DEVELOPING AND IMPROVING CRISPR-BASED GENOME EDITING TECHNOLOGIES IN PLANTS

Abstract

Earlier genome editing technologies were developed based on programmable nucleases including zinc finger nucleases (ZFN) and transcription activator-like effector nucleases (TALEN), both requiring tedious protein engineering. By contrast, clustered regularly interspaced short palindromic repeats (CRISPR) systems, such as CRISPR-Cas9, has revolutionized the genome editing field in the past decade due to ease of guiding Cas9 endonuclease to the target site by programmable guide RNAs. However, not every target site can be edited due to Cas9 endonucleases’ recognition of so-called protospacer adjacent motif (PAM) when binding to the target site. For example, the PAM for the widely used SpCas9 is NGG (N=A, C, T or G).

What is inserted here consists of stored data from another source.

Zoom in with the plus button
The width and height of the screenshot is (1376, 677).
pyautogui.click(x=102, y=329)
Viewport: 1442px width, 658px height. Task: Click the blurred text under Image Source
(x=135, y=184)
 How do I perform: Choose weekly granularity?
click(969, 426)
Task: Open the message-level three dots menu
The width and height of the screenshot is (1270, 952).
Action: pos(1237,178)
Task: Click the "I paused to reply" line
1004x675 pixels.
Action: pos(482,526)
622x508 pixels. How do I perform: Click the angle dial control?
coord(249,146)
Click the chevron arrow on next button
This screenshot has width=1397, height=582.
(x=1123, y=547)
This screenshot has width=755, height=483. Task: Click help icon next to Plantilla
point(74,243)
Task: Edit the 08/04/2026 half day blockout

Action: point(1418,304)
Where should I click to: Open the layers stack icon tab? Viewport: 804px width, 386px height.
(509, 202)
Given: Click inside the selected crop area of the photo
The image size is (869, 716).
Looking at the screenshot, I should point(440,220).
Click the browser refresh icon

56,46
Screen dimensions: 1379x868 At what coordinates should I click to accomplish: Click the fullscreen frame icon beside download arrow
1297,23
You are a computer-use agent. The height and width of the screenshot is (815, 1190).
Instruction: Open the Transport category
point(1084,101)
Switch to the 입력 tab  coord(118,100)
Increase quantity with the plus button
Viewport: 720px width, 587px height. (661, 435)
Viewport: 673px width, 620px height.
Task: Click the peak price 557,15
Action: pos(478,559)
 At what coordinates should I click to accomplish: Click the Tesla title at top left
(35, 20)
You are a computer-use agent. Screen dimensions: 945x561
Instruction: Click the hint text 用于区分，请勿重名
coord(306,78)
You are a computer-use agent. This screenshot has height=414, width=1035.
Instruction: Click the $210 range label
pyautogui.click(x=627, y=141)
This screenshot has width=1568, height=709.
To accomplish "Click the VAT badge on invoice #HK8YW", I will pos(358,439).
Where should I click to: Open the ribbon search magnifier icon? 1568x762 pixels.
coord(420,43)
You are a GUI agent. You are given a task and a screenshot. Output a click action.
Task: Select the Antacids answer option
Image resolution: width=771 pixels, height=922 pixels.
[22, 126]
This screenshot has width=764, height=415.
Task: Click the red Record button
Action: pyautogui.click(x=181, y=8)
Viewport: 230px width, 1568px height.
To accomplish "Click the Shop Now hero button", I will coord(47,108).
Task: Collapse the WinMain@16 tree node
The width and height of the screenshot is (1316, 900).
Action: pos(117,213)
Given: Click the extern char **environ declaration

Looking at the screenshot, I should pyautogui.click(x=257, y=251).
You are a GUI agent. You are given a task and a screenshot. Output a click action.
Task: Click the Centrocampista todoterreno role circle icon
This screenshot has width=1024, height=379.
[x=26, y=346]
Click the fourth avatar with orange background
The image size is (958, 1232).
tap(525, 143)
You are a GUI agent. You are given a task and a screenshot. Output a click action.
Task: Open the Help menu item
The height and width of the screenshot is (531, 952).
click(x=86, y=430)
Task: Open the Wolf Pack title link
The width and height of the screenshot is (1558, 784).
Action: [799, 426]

This drastically limits targeting scope in the genomes. Thus, researchers have developed engineered Cas9 variants recognizing more relaxed PAMs and tested them in mammalian cell lines. Repair of Cas9 endonuclease-induced double strand breaks through non-homologous end joining (NHEJ) DNA repair pathway typically generates unspecified insertions and deletions, which is a missed opportunity for introducing precise edits. To confer precise genome editing, CRISPR-Cas9 derived base editors and prime editors have been developed. In this work, expanding the plant genome editing scope with engineered Cas9 variants, improving precise cytosine and adenine base editing in plants as well as demonstrating prime editing in plant cells were pursued. The technologies were tested in the model crop, rice, in transiently transformed protoplasts and stably transformed T0 lines. Findings suggest that engineered Cas9 variants can drastically expand the targeting scope for targeted mutagenesis and base editing in plants. Additionally, newer genome editing technologies such as base editors and prime editors can be applied in plants to achieve precise genome editing with varying efficiencies. These validated and useful CRISPR-Cas9 genome editing toolkits have been deposited to the public vector depository, Addgene. Adoption of these genome editing technologies by plant scientists and breeders will enable basic research discoveries and accelerate breeding of next generation crops, ensuring global food security amidst climate change and increasing global population.